OCCUPANCY RATE OF PRIME CBD OFFICE SPACES

 

 

Market Commentary

  • Based on EDMUND TIE Research statistics, overall net absorption islandwide fell from 515,000 sq ft in Q4 2021 to around 265,000 sq ft in Q1 2022. The leasing demand for prime office spaces in the central area moderated as corporates held back on their real estate needs amid the new Omicron wave during the quarter. Nonetheless, robust demand for premium spaces in Raffles Place and Grade A office spaces in Shenton Way/Robinson Road/ Tanjong Pagar brought about higher occupancies, while other segments saw some softening. The overall occupancy rate for office spaces in the CBD rose by 0.7 percentage points to 93.6% in Q1 2022, which was a similar rate of increase compared to the previous quarter.
  • The limited supply of quality spaces continued to support rental growth across all subzones of the office sector in Q1 2022, albeit to various extents. In the CBD, premium rents at Marina Bay and Grade A rents at Raffles Place experienced the strongest uptick.

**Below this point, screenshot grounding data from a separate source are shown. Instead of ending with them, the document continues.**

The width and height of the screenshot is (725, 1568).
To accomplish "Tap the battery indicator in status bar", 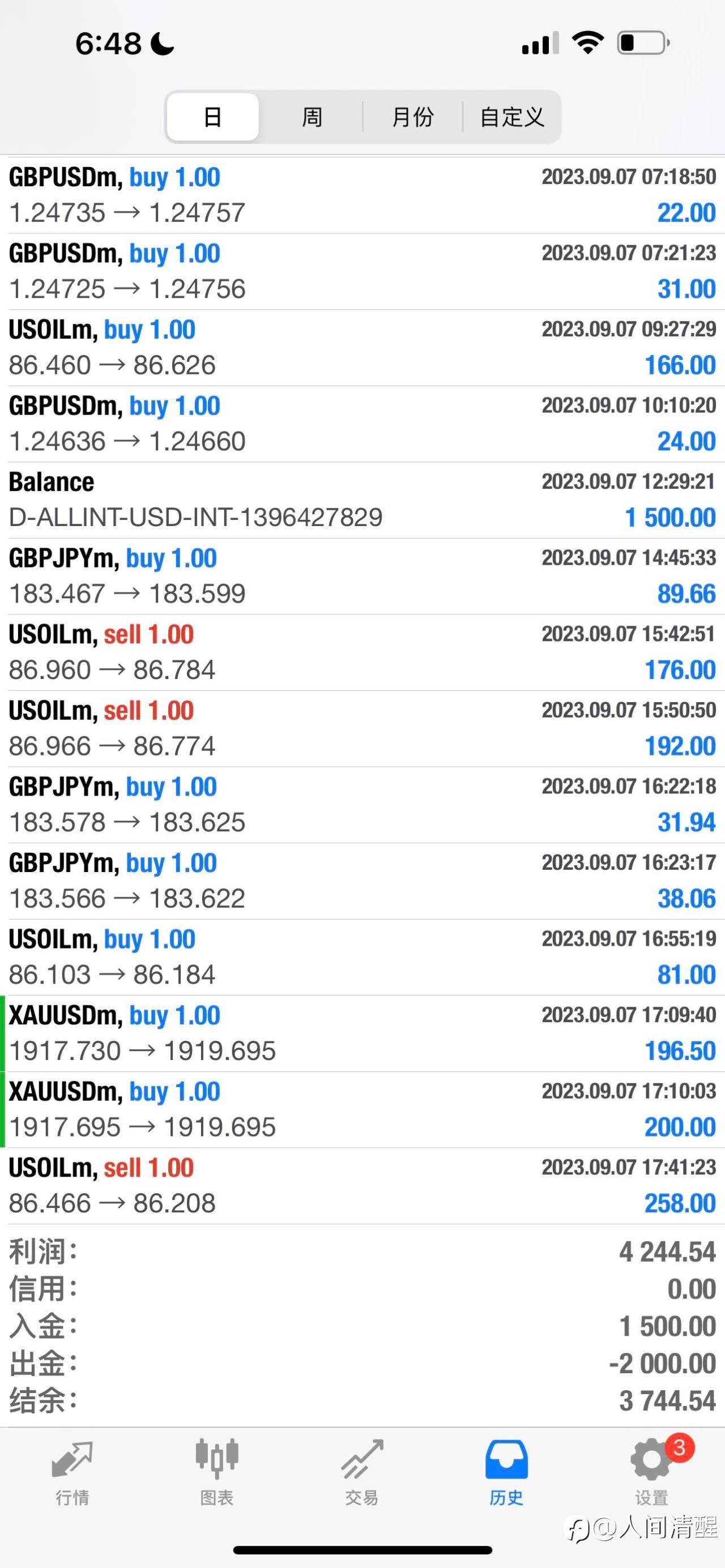I will [x=643, y=43].
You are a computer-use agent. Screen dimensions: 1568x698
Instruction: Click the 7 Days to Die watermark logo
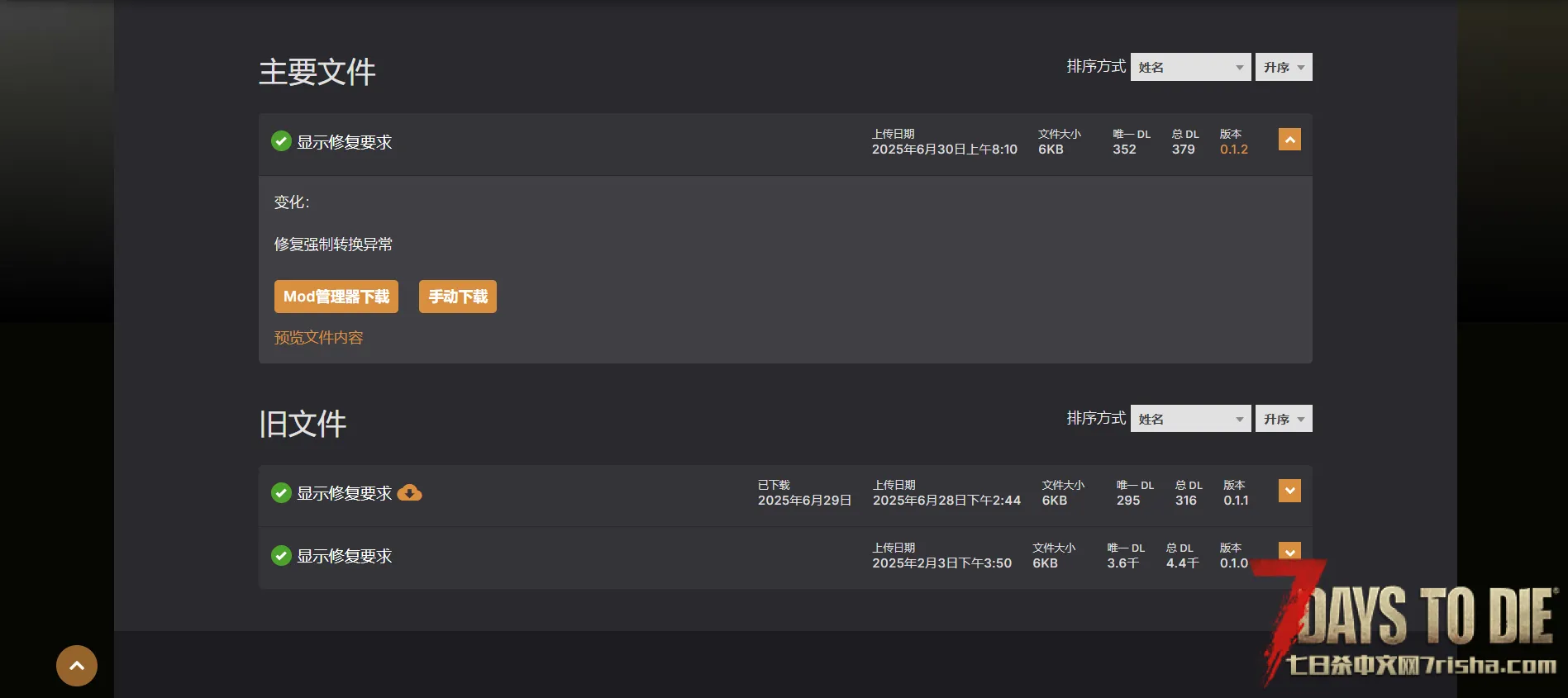(x=1413, y=628)
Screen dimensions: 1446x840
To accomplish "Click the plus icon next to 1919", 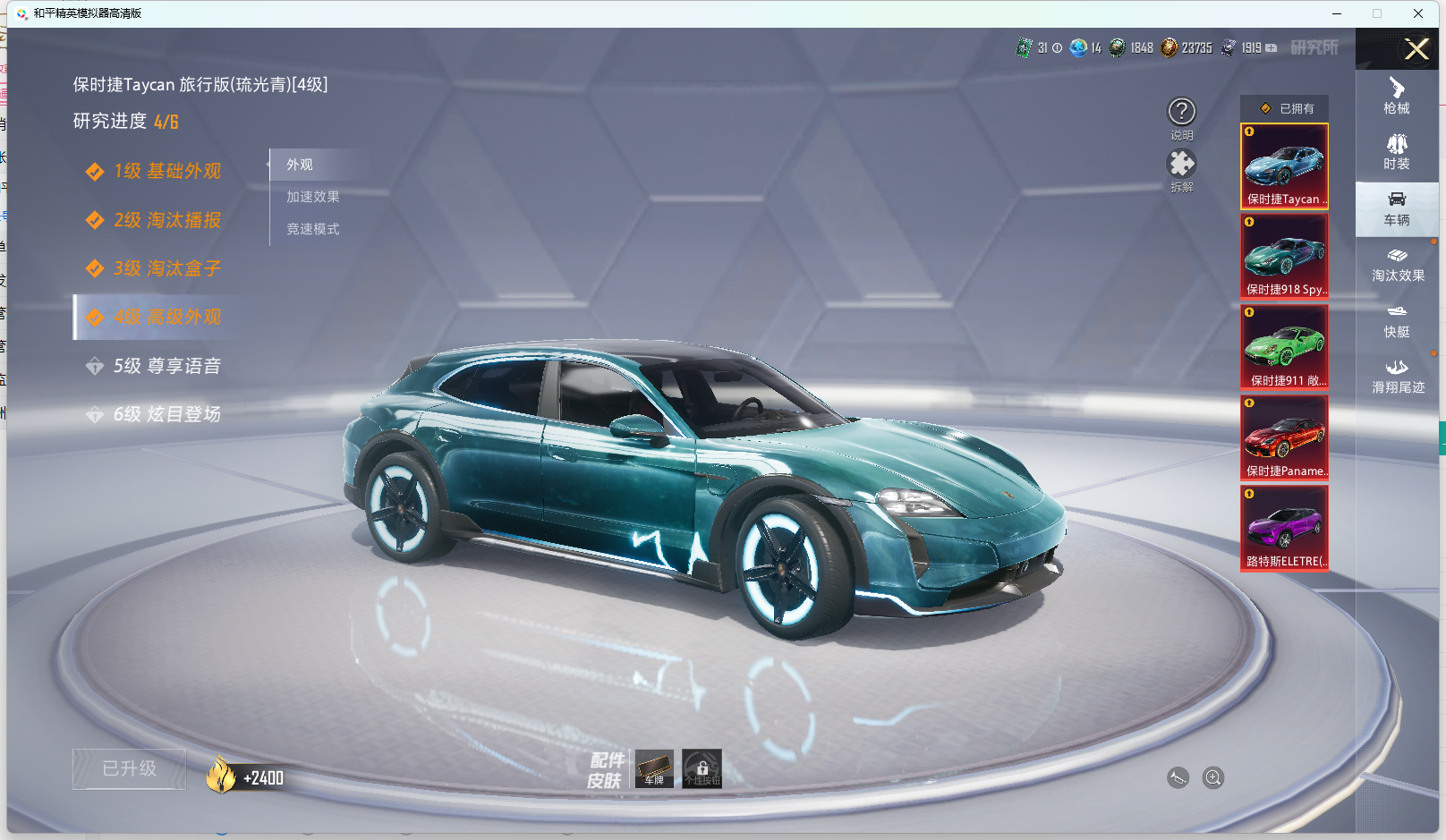I will [1272, 48].
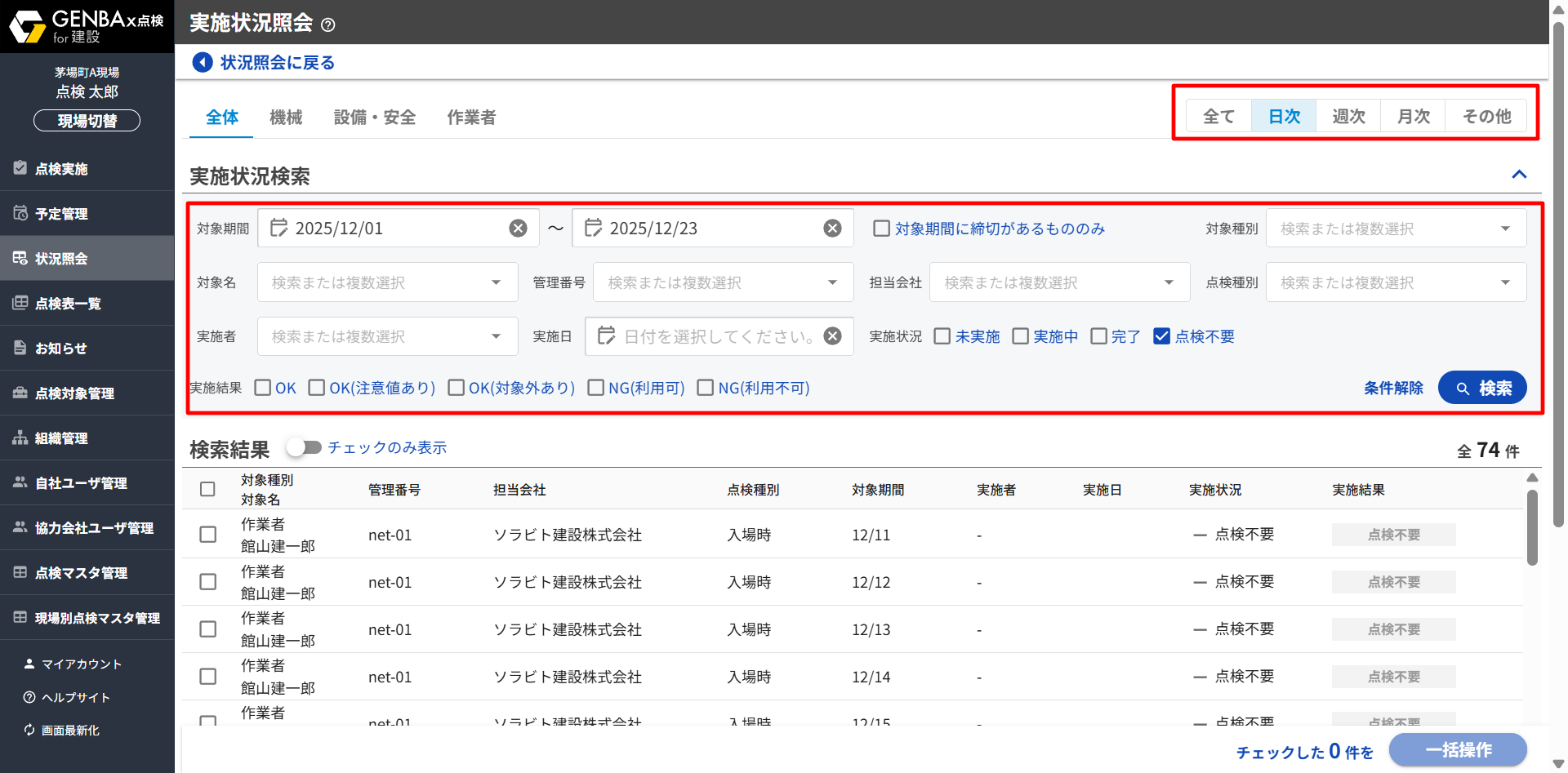The height and width of the screenshot is (773, 1568).
Task: Click the 画面最新化 refresh icon in sidebar
Action: 29,730
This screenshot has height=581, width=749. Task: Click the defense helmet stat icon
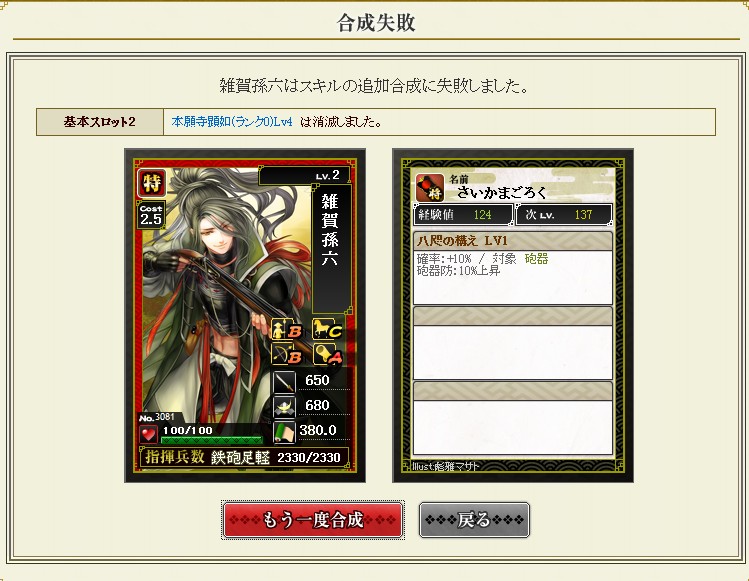[x=284, y=406]
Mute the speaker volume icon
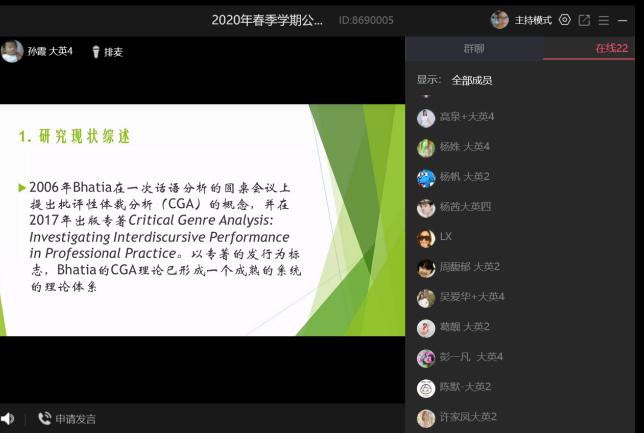This screenshot has height=433, width=644. click(8, 419)
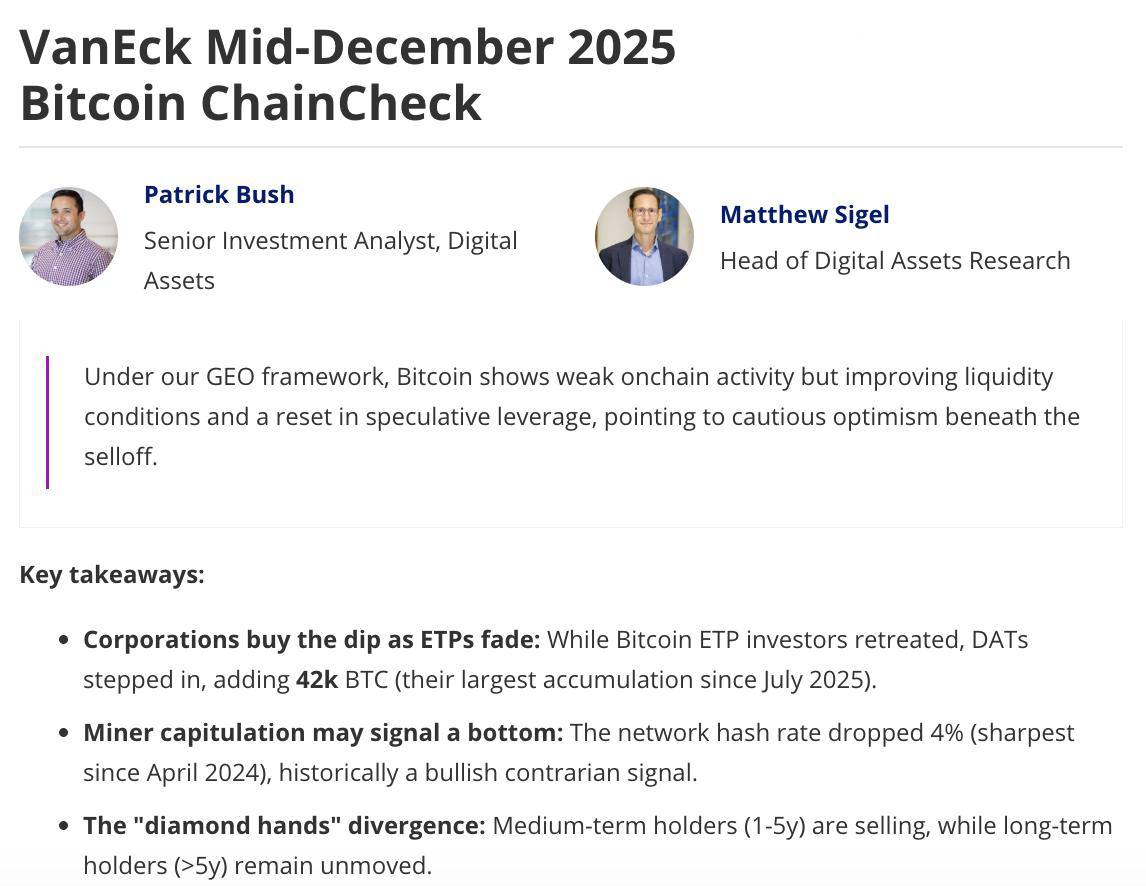This screenshot has width=1146, height=886.
Task: Click the purple vertical bar beside the summary
Action: pos(47,422)
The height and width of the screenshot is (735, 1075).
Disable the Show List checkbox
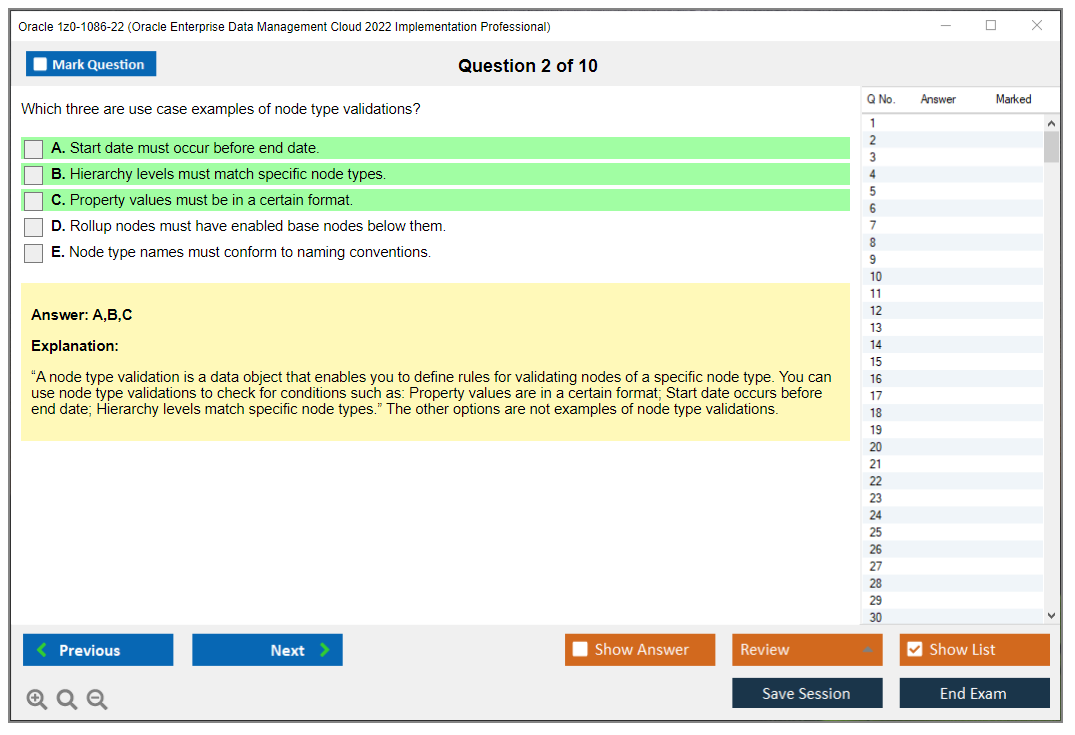click(914, 649)
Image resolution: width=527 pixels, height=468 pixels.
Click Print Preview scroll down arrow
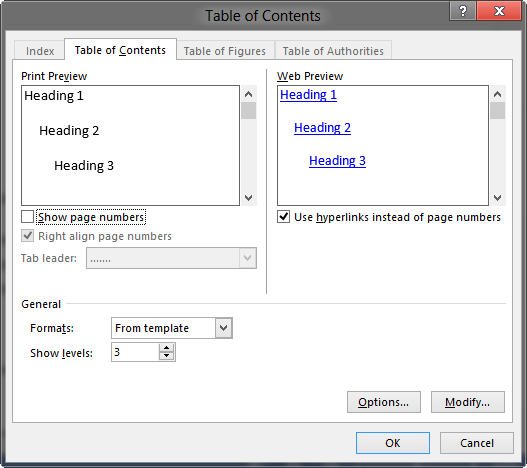(x=248, y=198)

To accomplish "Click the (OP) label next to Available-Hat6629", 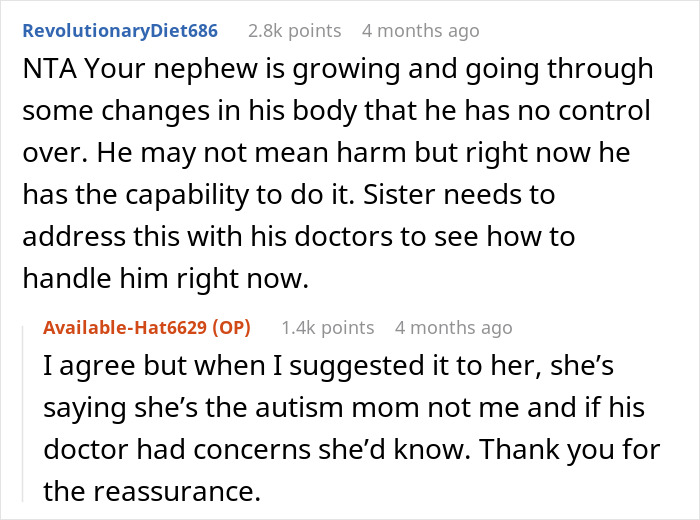I will [232, 327].
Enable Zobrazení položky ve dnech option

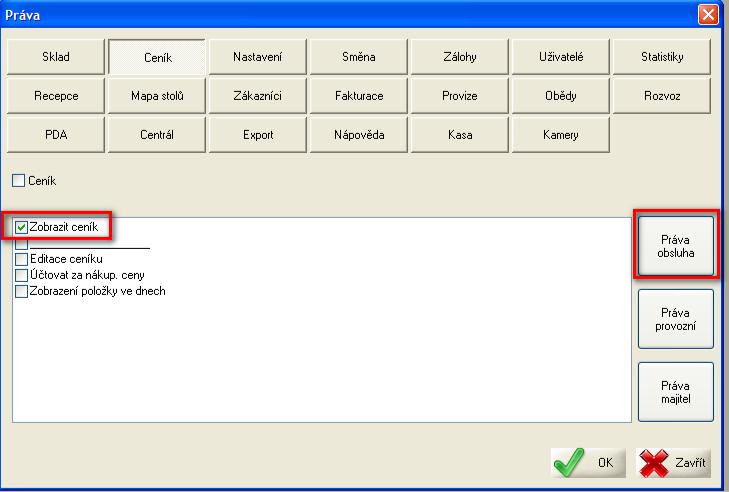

Grade B rents at Shenton Way/Robinson Road/Tanjong Pagar have also risen for the first time by 0.6% since Q1 2020. In non-CBD, rents across different subzones improved by 0.2%-0.5% q-o-q, while office rents in the decentralised rose by a modest 0.1%-0.2% qoq in Q1 2022.
  • Some of the major leasing deals in Q1 2022 included KPMG taking up around 100,000 sq ft in Asia Square Tower 2 and Sony Music’s flagship regional headquarters at Duo Tower. The upcoming Guoco Midtown had also secured more tenants in the quarter.

 

Market Outlook

  • Following URA’s recent imposition of restrictions on strata subdivision to the commercial component in properties located in certain designated areas, including CBD and Orchard Road corridors, rents and prices of strata units are expected to rise due to scarcity in future supply.
  • While the growth in demand for the technology sector could slow temporarily in the months ahead due to the supply chain constraints/disruptions and the Chinese regulatory clampdown, we remain optimistic on the finance sector, especially the wealth management industry, as a key driver of office demand.
  • With up to 75% of workforce allowed back to the office and improved business sentiment driven by the strong rebound in Singapore’s economic growth last year, companies are reassessing their office space needs. To accommodate future growth plans, adopt the hybrid working models, and address the employees’ evolving requirements, companies might be looking for expansion in the current buildings or new spaces.
  • Barring the emergence of new Covid-19 variants, we expect the restrictions in the workplace may ease further by the end of the year, which may allow all employees to return to the office. Amid a tight supply pipeline, office demand will continue to strengthen, especially for good quality and sustainable spaces.


GENERAL DISCLOSURE

DISCLAIMER - EDMUND TIE & COMPANY
This report should not be relied upon as a basis for entering into transactions without seeking specific, qualified, professional advice. Whilst facts have been rigorously checked, Edmund Tie & Company can take no responsibility for any damage or loss suffered as a result of any inadvertent inaccuracy within this report. Information contained herein should not, in whole or part, be published, reproduced or referred to without prior approval. Any such reproduction should be credited to Edmund Tie & Company.